Perguntas frequentes

O antivírus consegue remover qualquer malware?

Não. Ferramentas modernas detectam e bloqueiam muitas ameaças, mas podem enfrentar código novo, ocultação, credenciais já roubadas e alterações profundas.

Atualize a proteção, use verificação offline quando indicada e considere reconstrução limpa ou apoio especializado em casos graves.

É necessário formatar o computador?

Nem sempre. Adware simples pode ser removido; comprometimento privilegiado, rootkit, persistência desconhecida ou sistema corporativo sensível podem justificar reinstalação. Antes de formatar um equipamento de empresa, preserve evidências e siga o plano de resposta.

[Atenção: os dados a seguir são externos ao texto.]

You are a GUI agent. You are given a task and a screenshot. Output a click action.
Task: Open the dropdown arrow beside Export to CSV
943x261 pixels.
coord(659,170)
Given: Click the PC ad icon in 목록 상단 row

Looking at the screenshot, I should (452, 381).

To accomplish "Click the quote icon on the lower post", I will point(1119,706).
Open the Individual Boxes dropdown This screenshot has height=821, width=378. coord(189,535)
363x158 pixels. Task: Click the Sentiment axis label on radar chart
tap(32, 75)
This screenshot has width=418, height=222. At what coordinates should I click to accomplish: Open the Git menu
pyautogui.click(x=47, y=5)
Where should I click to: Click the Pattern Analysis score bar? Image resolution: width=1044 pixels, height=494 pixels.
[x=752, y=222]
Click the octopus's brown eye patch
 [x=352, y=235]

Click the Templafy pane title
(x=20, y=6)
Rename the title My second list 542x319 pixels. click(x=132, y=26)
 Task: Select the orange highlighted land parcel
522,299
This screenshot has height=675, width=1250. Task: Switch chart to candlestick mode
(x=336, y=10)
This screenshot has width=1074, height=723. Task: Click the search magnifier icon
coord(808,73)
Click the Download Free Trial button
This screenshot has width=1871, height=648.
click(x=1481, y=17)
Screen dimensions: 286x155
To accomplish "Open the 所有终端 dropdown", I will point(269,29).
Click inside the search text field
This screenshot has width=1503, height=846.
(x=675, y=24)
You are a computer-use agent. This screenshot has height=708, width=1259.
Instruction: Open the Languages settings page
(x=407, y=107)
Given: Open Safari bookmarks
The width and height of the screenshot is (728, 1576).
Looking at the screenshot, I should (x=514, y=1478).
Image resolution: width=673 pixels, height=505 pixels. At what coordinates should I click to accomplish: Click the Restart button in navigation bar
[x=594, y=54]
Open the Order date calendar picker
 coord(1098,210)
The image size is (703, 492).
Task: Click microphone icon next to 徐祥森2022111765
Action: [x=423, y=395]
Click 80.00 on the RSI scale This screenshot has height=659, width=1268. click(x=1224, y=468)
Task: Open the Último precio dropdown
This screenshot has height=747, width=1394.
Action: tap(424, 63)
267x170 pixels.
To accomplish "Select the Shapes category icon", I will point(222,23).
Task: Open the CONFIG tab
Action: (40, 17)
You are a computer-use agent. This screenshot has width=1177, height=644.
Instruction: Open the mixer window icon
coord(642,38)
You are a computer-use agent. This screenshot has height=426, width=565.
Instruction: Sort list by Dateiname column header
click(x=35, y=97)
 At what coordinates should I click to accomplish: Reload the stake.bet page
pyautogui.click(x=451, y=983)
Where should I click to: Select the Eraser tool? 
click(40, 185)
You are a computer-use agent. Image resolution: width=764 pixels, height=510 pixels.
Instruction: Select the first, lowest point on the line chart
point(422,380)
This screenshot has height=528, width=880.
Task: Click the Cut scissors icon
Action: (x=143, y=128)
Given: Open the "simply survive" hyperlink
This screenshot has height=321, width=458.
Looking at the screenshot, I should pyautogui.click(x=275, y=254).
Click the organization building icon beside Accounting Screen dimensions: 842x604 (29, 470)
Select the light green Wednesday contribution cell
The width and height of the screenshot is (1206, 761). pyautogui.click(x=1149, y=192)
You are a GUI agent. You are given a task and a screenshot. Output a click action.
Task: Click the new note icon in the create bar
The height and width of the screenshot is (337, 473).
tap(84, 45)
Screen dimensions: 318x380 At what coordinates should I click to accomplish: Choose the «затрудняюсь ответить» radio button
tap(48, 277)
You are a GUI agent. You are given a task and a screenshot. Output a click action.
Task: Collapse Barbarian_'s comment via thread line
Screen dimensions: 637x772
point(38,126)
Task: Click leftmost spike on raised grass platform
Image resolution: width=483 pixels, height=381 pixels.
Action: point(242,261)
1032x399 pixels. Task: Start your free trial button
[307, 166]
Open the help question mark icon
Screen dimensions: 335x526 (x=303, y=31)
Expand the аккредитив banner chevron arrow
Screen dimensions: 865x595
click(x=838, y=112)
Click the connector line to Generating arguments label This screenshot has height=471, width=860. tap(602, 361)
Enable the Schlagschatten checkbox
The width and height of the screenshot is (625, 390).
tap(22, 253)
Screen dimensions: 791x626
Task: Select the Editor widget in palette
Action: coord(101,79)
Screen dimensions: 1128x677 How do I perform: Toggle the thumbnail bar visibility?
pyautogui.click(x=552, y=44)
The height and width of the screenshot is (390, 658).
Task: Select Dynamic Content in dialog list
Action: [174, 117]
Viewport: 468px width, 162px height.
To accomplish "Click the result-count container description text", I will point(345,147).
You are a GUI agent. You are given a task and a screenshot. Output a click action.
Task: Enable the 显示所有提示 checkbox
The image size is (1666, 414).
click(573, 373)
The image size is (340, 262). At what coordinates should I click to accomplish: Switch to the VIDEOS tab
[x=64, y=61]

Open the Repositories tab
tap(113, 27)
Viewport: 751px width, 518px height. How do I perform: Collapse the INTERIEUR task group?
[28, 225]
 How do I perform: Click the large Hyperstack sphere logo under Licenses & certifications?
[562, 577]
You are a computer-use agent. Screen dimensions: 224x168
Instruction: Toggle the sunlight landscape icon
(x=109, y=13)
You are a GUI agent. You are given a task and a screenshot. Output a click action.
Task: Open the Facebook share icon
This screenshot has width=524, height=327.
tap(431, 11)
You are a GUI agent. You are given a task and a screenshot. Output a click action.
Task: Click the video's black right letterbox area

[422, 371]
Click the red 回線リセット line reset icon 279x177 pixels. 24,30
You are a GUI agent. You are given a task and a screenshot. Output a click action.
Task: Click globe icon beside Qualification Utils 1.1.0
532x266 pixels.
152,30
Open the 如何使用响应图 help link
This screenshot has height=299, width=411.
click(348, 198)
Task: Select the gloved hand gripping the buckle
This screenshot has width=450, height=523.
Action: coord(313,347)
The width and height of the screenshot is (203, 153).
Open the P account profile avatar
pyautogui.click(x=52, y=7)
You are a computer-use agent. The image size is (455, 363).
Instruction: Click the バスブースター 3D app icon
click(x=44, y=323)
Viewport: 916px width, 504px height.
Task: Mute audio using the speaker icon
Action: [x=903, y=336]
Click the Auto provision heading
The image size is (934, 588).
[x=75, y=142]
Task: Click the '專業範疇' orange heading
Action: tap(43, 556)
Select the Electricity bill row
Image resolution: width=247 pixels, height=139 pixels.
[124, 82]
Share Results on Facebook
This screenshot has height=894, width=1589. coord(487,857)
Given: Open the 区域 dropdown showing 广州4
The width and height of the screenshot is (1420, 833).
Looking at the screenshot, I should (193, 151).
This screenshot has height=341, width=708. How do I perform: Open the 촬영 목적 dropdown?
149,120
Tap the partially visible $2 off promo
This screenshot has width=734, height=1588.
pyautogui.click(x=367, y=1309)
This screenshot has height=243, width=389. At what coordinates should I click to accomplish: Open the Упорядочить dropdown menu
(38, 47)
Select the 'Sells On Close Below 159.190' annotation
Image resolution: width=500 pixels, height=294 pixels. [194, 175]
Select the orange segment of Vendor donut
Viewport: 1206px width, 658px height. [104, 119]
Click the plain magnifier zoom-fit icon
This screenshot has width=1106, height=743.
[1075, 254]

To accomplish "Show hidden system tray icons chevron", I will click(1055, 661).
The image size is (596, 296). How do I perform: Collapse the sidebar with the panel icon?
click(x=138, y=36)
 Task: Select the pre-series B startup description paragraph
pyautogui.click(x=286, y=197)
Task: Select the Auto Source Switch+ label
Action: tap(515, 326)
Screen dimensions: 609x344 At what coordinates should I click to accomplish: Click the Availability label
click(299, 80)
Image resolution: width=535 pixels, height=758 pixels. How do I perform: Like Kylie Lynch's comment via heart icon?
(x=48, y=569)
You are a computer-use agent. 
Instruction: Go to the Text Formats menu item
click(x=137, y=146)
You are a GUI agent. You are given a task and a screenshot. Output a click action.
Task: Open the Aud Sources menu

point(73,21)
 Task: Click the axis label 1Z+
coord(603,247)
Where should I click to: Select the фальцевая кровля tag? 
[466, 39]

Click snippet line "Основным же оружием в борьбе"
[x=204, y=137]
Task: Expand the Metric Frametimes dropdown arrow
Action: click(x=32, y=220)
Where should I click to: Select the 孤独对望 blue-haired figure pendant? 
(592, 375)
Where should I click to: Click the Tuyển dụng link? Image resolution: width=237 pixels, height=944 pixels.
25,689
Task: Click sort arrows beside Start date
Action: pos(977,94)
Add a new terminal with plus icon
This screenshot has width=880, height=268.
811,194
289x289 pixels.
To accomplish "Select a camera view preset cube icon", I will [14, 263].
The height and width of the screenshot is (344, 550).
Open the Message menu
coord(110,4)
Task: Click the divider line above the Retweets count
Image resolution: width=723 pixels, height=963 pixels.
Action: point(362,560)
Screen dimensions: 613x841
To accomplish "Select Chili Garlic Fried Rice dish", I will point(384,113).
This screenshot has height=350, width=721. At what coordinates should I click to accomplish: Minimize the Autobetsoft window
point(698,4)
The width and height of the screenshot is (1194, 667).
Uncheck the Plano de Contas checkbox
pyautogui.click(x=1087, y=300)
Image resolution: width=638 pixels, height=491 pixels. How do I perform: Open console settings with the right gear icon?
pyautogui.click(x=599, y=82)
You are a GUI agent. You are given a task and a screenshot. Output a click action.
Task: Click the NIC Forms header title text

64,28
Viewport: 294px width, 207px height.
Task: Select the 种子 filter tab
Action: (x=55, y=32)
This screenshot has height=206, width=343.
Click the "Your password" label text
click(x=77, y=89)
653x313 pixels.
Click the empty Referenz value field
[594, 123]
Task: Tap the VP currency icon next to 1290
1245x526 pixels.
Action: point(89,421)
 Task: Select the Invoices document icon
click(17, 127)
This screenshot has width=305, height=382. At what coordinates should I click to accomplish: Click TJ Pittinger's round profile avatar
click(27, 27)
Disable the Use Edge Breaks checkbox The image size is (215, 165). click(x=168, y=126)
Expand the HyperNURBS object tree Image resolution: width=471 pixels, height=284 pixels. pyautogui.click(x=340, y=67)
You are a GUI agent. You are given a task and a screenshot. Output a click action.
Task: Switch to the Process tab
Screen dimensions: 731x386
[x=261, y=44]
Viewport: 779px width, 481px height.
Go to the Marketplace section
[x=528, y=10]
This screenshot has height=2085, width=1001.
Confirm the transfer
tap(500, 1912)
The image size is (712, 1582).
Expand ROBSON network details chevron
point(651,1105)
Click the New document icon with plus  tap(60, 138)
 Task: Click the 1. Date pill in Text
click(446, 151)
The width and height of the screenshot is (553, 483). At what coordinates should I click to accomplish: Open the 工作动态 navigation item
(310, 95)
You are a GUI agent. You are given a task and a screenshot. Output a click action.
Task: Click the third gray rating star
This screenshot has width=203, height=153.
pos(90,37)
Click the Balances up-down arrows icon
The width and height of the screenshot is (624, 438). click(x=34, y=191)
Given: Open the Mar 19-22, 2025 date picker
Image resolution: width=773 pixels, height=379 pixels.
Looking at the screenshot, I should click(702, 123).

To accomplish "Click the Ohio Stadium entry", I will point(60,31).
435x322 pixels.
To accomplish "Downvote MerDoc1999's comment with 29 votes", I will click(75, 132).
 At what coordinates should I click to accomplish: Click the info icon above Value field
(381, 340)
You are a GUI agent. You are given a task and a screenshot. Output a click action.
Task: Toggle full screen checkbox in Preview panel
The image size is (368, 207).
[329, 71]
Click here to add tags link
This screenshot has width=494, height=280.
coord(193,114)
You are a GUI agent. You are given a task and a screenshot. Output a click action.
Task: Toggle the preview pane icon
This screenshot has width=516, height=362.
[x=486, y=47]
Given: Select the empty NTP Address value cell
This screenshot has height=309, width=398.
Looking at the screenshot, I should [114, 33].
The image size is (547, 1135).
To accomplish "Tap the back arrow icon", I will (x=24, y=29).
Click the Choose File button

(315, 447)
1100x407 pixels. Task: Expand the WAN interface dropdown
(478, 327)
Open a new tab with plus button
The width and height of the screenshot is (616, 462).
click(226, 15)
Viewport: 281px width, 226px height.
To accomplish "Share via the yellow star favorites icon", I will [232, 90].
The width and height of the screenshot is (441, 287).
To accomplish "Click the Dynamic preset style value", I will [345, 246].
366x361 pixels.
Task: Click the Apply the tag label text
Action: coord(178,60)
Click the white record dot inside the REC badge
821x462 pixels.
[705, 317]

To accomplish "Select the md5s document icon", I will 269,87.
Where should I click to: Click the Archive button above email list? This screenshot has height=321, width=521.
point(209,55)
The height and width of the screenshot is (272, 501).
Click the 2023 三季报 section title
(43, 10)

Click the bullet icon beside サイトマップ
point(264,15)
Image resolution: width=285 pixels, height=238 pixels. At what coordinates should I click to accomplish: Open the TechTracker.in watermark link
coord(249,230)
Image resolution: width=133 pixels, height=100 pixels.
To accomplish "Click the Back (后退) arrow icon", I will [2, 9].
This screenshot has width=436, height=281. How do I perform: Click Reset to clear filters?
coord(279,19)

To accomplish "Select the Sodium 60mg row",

Apenas abrir um arquivo pode infectar o aparelho?

Sim, dependendo do formato, do aplicativo e de vulnerabilidades. Documentos podem induzir a habilitar macro, instaladores executam código e falhas permitem exploração.

Visualizar em ambiente atualizado reduz riscos, mas não torna qualquer arquivo seguro. Confirme remetente e contexto por outro canal.

Pagar o resgate recupera os arquivos?

Não há garantia. A chave pode falhar, o atacante pode desaparecer e os dados roubados podem continuar circulando. Isole os sistemas, acione especialistas, avalie decodificadores confiáveis, restaure backups testados e cumpra obrigações de comunicação aplicáveis.

Conclusão: entenda o comportamento e reduza o risco

Os dez tipos de malware explicam comportamentos diferentes: vírus infecta hospedeiros, worm se replica, trojan engana, ransomware extorque, spyware e keylogger coletam, adware interfere, rootkit oculta, bot recebe comandos e cryptojacker consome recursos.

Na prática, eles podem atuar juntos.

Proteja o caminho inteiro: atualize, controle downloads, fortaleça contas, limite privilégios, mantenha proteção ativa, separe backups e monitore.

Se surgir uma suspeita, isole, use um dispositivo confiável para proteger contas e preserve evidências.

A resposta mais eficiente não começa pelo nome da ameaça, mas pelo que ela alcançou e pelo que ainda precisa ser protegido.